5年で変わった? コンテンツをシェアする動機(コラム)
「最も読まれる記事と、最もシェアされる記事は、なぜたいてい異なっているのか?」
ペンシルベニア大学のウォートン校のジョナ・バーガー教授(マーケティング)は、かつてスタンフォード大学の大学院生であった時、上のような疑問が浮かんだという。同教授の研究が、ザ・ニューヨーカー誌で紹介されている。
【記事がメールでシェアされるために必要な要素とは何なのか?】
同誌によると、教授は2008年の8月30日から11月30日までのタイムズ紙において、最もメールで送信されていた記事を見つけ出すために7000の記事を分析した。
その結果、刺激的な感情を呼び起こすことが、シェアされるために最も重要だとわかった。
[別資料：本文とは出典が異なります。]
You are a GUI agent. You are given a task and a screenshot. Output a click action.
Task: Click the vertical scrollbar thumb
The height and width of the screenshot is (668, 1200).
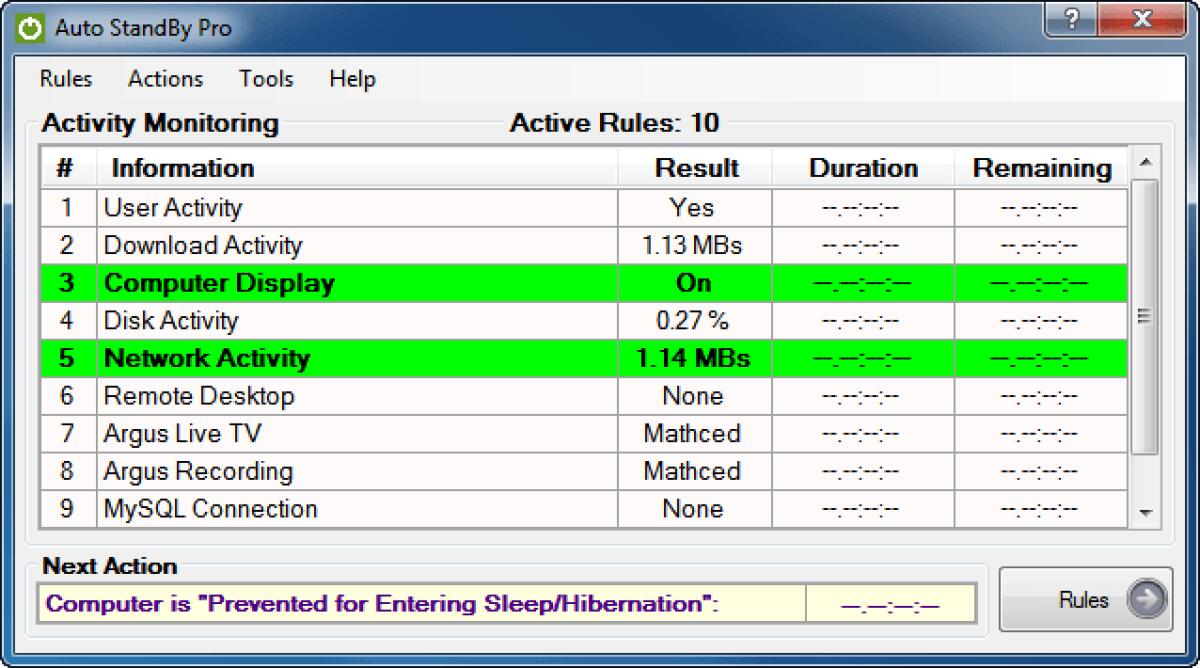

読者をイライラさせたり、不安にさせたりする内容(政治的スキャンダルや、癌を引き起こす新たな要因についての記事など)も、ポジティブな記事と同じくらい、シェアされる傾向にあるという。また、社会的流行を創り出す記事や、読者の記憶を呼び起こすような記事も、例として挙げられている。
【コンテンツがシェアされるためには】
バーガー教授の研究からは、「感情を共有したい」という人々の強い欲求が、コンテンツのシェアにつながるがることがわかった。2008年といえば、Facebookのユーザー数は1億人で、今の10分の1以下。メディア環境は大きく変わっている。
しかし、『Buzzfeed』、『upworthy』といったバイラルメディア(ソーシャル拡散をねらったコンテンツを発信)が急速に成長していることからも、シェアに関する人々の根源的な欲求は変わらないといえる。
伝統メディアも、この流れは無視できないようだ。
ハフィントン・ポスト(米国版)によると、ニューヨーク・タイムズ紙(電子版)で、2013年に最も人気だったコンテンツは、「いくつかの質問に答えると、自分がどの地域の人の話し方に近いかがわかる」というものだった。話し方がどの地域のものに近い/遠いかが、ヒートマップで示されるという、非常にわかりやすいもの。方言のグラフィックマップを作成していた大学院生をインターンとして迎え、公開したのだという。
(なお日本でも「出身地鑑定!! 方言チャート」がソーシャルメディアで拡散したことがあり、共通性を感じる)
【ソーシャル・シェアリングとは何か】
一方、ライターのDaniel Etcovitch氏は、ハフィントン・ポスト(米国版)への寄稿で、「ソーシャル・シェアリングとは何か」を論じている。
記事によると、ソーシャルメディアは、リアルな空間と別に存在しているわけではない。だからこそ、人々は、自分たちのワクワクする体験を見てもらうために、Facebookで写真をシェアするのだという。
これを理解している企業のサービスが、広く人々に受け入れられている。「Moment.Me」という、FacebookやTwitter,などソーシャルメディアの情報を1つに集めるというアプリまで生まれている。(ユーザーは300万人とのこと)。
総じて、シェアの動機は変わらず、その形が変わってきた昨今の状況がうかがえる。